Bob Sandiford | Lead Software Engineer | SirsiDynix
P: 800.288.8020 X6943 | Bob.Sandiford@sirsidynix.com
www.sirsidynix.com


> -----Original Message-----
> From: Ahmet Arslan [mailto:iorixxx@yahoo.com]
> Sent: Monday, July 11, 2011 7:43 AM
> To: solr-user@lucene.apache.org
> Subject: Re: Restricting the Solr Posting List (retrieved set)
> 
> 
> > We want to search in an index in such a way that even if a
> > clause has a long
> > posting list - Solr should stop collecting documents for
> > the clause
> > after receiving X documents that match the clause.
> >
> > For example, if  for query "India",solr can return 5M
> > documents, we would
> > like to restrict the set at only 500K documents.
> >
> > The assumption is that since we are posting chronologically
> > - we would like
> > the X most recent documents to be matched for the clause
> > only.
> >
> > Is it possible anyway?
> 
> Looks like your use-case is suitable for time based sharding.
> http://wiki.apache.org/solr/DistributedSearch
> 
> Lets say you divide your shards according to months. You will have a
> separate core for each month.
> http://wiki.apache.org/solr/CoreAdmin
> 
> When a query comes in, you will hit the most recent core. If you don't
> obtain enough results add a new value (previous month core) to &shards=
> parameter.
> 



Re: Restricting the Solr Posting List (retrieved set)

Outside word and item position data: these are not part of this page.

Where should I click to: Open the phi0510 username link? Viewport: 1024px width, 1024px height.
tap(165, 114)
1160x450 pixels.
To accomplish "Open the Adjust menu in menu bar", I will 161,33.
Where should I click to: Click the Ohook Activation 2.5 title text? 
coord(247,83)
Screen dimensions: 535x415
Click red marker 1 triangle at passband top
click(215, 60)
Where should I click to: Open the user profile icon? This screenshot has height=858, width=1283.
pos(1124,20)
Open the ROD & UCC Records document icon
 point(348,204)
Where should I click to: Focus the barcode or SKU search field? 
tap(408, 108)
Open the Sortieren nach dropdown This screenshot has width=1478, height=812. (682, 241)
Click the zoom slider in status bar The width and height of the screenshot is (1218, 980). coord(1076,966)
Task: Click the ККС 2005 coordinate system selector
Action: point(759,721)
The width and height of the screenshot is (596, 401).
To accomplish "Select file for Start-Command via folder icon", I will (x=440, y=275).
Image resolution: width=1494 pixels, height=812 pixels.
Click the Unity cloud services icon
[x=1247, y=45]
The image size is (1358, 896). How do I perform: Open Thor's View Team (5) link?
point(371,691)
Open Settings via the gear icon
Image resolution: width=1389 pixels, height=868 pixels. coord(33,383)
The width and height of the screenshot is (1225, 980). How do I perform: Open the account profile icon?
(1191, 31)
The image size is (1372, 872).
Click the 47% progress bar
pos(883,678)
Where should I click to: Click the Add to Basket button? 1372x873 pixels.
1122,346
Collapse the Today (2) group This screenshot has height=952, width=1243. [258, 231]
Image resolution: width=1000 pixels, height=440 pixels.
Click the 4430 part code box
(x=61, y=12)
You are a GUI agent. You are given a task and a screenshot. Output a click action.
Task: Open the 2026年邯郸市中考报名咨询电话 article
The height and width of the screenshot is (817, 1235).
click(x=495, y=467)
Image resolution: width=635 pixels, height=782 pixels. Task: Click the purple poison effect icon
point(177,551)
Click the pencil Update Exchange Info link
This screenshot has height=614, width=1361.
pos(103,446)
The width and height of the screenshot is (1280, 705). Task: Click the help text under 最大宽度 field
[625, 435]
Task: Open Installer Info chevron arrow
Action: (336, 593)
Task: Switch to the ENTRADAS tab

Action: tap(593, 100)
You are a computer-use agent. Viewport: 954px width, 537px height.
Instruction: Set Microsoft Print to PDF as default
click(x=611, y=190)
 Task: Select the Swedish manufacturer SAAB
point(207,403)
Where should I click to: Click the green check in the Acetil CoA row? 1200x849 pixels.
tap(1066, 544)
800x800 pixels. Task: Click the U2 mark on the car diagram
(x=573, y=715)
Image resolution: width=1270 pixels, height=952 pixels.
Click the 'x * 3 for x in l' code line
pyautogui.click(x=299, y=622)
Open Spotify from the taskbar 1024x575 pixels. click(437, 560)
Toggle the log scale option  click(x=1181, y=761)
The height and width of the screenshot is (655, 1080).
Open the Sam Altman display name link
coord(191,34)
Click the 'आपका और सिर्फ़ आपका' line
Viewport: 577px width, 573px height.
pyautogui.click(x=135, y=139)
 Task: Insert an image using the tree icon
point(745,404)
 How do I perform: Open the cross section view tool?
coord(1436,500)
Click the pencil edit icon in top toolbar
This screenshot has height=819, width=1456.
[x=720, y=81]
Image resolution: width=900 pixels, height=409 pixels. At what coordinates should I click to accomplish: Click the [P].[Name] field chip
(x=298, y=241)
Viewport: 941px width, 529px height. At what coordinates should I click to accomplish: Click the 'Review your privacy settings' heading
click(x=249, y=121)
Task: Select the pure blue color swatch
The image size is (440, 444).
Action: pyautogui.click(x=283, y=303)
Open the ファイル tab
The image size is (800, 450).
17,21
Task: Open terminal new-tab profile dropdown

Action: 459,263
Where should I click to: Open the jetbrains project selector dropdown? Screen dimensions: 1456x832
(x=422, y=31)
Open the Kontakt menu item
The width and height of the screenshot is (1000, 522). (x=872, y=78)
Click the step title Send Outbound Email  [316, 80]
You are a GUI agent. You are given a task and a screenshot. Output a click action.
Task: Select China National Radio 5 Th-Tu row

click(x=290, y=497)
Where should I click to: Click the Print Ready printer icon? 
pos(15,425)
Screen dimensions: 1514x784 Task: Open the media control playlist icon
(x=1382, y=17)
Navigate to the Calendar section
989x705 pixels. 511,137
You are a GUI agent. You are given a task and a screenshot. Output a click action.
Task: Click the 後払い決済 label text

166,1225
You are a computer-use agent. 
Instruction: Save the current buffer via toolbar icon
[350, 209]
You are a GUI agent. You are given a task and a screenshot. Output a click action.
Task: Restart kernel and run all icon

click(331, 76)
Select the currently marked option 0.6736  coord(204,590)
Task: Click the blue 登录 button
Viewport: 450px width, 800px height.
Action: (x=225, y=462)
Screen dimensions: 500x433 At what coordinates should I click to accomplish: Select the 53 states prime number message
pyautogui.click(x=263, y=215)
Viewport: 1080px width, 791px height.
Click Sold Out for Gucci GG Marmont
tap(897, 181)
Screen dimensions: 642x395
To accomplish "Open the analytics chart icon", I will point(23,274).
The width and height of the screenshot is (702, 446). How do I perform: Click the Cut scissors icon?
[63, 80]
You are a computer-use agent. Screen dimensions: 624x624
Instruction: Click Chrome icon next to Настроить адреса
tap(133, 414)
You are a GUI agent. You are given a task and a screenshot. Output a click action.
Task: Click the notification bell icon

Posted by Ahmet Arslan <io...@yahoo.com>.
 
> We want to search in an index in such a way that even if a
> clause has a long
> posting list - Solr should stop collecting documents for
> the clause
> after receiving X documents that match the clause.
> 
> For example, if  for query "India",solr can return 5M
> documents, we would
> like to restrict the set at only 500K documents.
> 
> The assumption is that since we are posting chronologically
> - we would like
> the X most recent documents to be matched for the clause
> only.
> 
> Is it possible anyway?

Looks like your use-case is suitable for time based sharding.
http://wiki.apache.org/solr/DistributedSearch

Lets say you divide your shards according to months. You will have a separate core for each month. 
http://wiki.apache.org/solr/CoreAdmin

When a query comes in, you will hit the most recent core. If you don't obtain enough results add a new value (previous month core) to &shards= parameter.